Perdue Bemoans 'Out of State' Cash in Georgia, Takes out of State Donations

Republican Senator David Perdue complained about out of state cash flooding into Georgia's Senate runoff elections, despite the fact his own campaign has received cash from outside the state.

Appearing on Fox News on Sunday morning, the Georgia Republican said locals "resent" out of state donations "to some degree" as he argued they didn't want people from outside the area trying to "dictate" how they would vote.

"My opponent, just like Kelly Loeffler's opponent, most of their money is coming out of state, mostly California and New York," Perdue told Sunday Morning Futures. "And we just resent that to some degree down here, because we don't want people from outside of state trying to come down here and dictate what we're going to do."

But he added that the Georgia Senate runoff election between himself and the Democratic challenger Jon Ossoff had become a "national" race, given its importance to the composition of the upper chamber.

Republican Senator David Perdue
David Perdue (R-GA) attends a rally with Vice President Mike Pence in support of both he and Sen.

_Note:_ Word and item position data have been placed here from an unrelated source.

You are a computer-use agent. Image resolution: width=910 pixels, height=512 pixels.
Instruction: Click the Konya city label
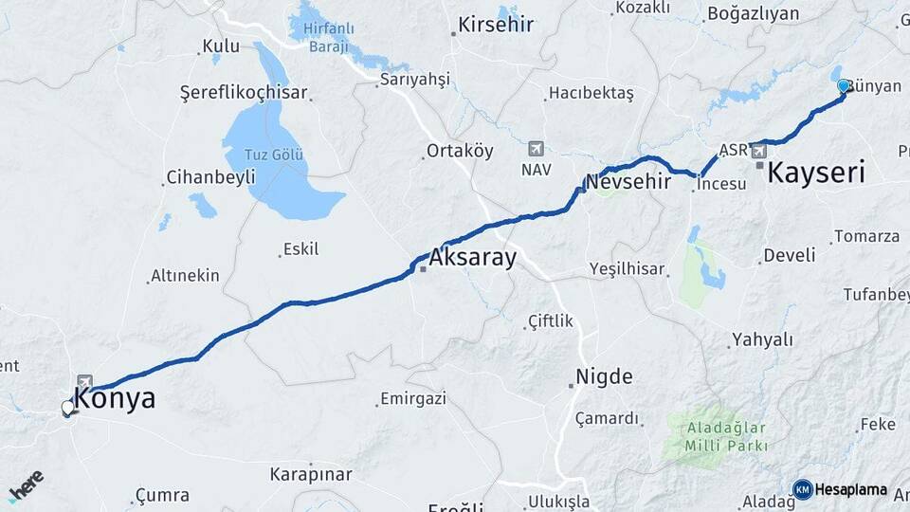114,399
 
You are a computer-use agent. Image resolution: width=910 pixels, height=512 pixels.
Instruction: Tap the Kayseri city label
815,173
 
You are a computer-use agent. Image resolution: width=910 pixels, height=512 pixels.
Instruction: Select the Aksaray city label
472,258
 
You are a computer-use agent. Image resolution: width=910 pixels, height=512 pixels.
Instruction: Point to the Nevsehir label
628,181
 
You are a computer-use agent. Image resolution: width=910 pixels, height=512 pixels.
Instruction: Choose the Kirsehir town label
495,25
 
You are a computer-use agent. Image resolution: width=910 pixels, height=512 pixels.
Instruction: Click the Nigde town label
604,376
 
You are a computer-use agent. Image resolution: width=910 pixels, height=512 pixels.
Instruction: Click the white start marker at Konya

Kelly Loeffler (R-GA) on December 04, 2020 in Savannah, Georgia. Spencer Platt/Getty Images

"This is everybody in the country, Democrats and Republicans, trying to weigh-in here to get the majority in the Senate," he said. "If we keep the majority, we not only hold the line against the Democratic agenda, but we also protect the gains that we've made under President [Donald] Trump over the last four years."

Newsweek has contacted the Ossoff campaign for comment. This article will be updated with any response.

Sen. Perdue complained about out of state donations after it was revealed that all four candidates fighting Georgia's two Senate runoff elections had received millions in funding from out of state donors.

According to FiveThirtyEight analysis, the candidates received more than $167 million between them through the grassroots funding platforms ActBlue and WinRed between November 3 and November 24. Ninety-six percent of donations to the Democratic candidates came from out of state, the analysis found, while 92 percent of Republican contributions came from outside Georgia.

The GOP candidates received slightly more money from in-state donations than their rivals.

Republican Sen. Lindsey Graham of South Carolina revealed in late November that he had also wired $1 million to Perdue and his GOP colleague Kelly Loeffler to support their battles to maintain the party's slim majority in the upper chamber.

The Georgia Senate runoff elections are slated to take place on January 5. If the Republican incumbents lose, the Senate will be split 50-50, meaning Vice President-elect Kamala Harris would have a crucial tiebreaker vote in the event of splits over key legislation.

At the time of writing, limited polling from Georgia shows both runoff elections could be closely fought contests, with no one candidate having consistent, clear leads in successive surveys.